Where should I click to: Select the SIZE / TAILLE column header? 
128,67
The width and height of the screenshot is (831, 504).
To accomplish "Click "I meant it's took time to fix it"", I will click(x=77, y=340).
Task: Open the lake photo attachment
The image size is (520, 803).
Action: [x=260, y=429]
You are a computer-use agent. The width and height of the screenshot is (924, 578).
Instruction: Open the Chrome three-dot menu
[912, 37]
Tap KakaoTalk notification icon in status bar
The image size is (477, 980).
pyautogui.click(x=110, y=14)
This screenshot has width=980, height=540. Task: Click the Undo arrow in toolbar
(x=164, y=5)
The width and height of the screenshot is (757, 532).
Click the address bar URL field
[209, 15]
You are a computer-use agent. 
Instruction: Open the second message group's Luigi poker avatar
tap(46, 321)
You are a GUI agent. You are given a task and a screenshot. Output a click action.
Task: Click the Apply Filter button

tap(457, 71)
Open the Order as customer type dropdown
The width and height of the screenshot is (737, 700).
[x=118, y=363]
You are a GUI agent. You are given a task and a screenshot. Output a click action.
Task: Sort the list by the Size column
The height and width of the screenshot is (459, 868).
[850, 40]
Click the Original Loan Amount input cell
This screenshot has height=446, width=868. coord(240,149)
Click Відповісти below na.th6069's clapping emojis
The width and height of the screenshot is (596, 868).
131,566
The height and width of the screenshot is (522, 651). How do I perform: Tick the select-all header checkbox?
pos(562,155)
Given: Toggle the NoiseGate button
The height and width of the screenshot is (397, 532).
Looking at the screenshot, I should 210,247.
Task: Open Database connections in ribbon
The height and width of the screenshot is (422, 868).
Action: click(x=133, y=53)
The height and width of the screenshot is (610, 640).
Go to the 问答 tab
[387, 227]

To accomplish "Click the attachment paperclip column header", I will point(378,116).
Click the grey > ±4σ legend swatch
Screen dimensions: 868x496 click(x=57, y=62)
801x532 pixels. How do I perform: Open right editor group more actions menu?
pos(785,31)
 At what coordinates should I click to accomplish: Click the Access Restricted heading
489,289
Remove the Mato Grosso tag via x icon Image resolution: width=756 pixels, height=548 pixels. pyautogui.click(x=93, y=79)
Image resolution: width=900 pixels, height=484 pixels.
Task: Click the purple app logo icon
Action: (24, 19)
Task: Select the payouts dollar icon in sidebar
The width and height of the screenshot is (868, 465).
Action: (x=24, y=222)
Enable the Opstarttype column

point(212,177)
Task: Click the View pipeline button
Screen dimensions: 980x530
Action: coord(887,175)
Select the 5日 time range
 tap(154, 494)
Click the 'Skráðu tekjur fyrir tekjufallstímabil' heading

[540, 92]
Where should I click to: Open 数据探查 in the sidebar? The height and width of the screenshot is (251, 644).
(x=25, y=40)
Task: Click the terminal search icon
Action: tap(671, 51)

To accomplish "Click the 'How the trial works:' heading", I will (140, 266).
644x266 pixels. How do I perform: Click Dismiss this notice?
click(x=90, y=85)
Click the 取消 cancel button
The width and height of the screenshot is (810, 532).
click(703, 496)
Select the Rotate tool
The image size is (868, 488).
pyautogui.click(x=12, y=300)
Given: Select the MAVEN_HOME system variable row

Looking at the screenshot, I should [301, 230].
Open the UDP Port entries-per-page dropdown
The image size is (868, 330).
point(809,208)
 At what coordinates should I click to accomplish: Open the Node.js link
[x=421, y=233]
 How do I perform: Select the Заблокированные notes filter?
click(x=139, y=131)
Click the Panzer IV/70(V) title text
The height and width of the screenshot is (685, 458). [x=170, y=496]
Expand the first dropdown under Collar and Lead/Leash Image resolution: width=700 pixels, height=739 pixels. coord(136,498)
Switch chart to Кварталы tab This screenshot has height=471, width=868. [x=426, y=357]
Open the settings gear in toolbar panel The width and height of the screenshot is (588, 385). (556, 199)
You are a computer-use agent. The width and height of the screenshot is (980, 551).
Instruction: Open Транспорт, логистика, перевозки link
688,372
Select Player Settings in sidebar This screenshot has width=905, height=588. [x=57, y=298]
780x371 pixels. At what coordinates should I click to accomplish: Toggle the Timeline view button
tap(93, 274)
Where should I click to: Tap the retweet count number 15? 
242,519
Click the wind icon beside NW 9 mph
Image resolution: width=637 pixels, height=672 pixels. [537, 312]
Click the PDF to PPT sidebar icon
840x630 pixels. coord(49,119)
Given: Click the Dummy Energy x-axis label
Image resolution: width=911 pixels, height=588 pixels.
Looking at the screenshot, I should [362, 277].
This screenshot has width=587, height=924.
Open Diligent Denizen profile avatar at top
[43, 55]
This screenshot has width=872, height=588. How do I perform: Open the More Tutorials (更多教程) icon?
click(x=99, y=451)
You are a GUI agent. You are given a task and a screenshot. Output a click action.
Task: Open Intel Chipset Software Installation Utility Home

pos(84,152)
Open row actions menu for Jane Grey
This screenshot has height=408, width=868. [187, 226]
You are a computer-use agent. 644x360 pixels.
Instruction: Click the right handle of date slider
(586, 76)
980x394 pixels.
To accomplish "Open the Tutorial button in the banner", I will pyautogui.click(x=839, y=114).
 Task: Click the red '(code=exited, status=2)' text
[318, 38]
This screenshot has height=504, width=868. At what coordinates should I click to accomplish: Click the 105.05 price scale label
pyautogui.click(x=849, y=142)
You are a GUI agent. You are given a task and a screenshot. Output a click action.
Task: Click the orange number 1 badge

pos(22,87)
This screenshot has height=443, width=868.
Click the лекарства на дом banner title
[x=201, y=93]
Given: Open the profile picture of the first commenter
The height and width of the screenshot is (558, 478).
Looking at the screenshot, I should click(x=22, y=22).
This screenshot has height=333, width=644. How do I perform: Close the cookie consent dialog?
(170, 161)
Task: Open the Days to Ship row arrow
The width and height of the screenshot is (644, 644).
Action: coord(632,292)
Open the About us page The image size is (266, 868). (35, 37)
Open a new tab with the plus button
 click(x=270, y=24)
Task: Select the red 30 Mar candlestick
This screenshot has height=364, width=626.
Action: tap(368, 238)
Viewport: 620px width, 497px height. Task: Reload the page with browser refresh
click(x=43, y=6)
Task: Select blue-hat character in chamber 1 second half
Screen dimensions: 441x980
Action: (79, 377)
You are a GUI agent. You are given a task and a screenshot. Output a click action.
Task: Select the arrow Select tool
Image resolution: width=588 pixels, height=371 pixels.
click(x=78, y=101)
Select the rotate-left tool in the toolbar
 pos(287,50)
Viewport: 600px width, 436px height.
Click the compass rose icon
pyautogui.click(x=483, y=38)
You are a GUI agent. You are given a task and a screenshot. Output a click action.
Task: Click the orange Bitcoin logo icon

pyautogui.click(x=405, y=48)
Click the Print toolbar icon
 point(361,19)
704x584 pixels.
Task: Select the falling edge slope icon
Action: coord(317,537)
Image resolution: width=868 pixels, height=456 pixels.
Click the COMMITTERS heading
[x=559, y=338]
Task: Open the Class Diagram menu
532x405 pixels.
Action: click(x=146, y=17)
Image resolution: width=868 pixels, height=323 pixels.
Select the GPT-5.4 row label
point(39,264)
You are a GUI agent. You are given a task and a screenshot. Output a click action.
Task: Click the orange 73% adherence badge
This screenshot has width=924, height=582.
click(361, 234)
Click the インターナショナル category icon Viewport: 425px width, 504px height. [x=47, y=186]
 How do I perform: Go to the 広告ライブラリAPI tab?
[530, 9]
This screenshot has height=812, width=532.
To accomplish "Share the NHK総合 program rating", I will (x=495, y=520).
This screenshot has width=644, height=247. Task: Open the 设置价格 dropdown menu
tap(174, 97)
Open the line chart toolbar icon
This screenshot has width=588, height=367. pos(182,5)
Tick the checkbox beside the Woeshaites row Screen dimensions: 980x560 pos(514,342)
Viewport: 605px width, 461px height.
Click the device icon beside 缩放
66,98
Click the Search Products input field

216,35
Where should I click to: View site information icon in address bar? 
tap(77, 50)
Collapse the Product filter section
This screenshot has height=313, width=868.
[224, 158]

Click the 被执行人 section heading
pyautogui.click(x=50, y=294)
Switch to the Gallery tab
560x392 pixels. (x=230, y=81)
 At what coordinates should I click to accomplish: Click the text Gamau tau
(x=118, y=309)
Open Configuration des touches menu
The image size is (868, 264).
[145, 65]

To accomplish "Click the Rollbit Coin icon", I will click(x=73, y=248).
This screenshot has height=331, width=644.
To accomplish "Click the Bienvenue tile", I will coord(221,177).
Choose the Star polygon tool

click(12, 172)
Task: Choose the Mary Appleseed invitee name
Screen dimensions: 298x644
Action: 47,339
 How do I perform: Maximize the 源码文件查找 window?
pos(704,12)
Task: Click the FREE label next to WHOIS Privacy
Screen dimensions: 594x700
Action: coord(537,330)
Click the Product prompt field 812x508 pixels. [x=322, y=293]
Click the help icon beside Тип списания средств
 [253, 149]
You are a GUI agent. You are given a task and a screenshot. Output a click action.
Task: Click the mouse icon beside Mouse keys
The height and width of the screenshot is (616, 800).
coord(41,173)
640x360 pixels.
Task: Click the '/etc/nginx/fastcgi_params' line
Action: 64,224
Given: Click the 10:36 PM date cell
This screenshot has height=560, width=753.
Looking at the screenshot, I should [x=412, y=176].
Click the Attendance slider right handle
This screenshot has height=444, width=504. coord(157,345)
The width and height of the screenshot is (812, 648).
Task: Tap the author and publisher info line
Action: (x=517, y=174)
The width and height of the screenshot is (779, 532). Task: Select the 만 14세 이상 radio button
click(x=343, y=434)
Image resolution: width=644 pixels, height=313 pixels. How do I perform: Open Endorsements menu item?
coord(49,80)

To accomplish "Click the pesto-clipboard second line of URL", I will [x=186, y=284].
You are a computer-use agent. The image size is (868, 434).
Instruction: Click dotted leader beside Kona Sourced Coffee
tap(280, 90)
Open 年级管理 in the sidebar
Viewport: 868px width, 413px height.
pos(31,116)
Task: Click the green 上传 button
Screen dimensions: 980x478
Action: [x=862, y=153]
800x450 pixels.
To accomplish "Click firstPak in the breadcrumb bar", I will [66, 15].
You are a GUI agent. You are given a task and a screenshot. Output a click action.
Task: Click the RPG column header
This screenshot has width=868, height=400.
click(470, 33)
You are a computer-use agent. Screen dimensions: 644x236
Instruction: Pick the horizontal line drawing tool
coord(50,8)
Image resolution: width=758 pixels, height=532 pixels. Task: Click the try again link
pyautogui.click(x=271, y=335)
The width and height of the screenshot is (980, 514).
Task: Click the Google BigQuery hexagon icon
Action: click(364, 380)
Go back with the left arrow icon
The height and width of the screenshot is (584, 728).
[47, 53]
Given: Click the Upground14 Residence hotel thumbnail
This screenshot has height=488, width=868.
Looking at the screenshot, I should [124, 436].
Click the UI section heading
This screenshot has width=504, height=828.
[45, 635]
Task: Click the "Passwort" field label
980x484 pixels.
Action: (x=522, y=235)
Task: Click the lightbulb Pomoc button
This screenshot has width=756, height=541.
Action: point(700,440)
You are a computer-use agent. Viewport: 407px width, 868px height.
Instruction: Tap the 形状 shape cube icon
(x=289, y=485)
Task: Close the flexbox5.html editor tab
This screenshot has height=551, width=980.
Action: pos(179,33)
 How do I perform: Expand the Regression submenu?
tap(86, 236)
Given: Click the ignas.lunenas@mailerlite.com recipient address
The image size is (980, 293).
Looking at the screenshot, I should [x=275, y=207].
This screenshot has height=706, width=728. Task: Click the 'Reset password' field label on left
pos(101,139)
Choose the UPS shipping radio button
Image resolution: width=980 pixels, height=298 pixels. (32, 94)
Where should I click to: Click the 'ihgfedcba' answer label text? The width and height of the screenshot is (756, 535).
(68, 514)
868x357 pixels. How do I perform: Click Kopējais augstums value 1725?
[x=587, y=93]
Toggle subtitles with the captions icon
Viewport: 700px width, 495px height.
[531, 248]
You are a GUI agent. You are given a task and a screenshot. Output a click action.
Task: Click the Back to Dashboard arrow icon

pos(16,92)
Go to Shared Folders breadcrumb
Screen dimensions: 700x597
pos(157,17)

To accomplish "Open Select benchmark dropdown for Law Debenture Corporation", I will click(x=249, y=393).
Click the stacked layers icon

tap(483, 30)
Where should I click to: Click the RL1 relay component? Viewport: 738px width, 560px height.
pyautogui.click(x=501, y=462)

■ ■ ■ ■ ■ ■ ■

The task calls for all lines in the entries that hold "attachment".

Task: Open the lake photo attachment
To accomplish "Click the attachment paperclip column header", I will point(378,116).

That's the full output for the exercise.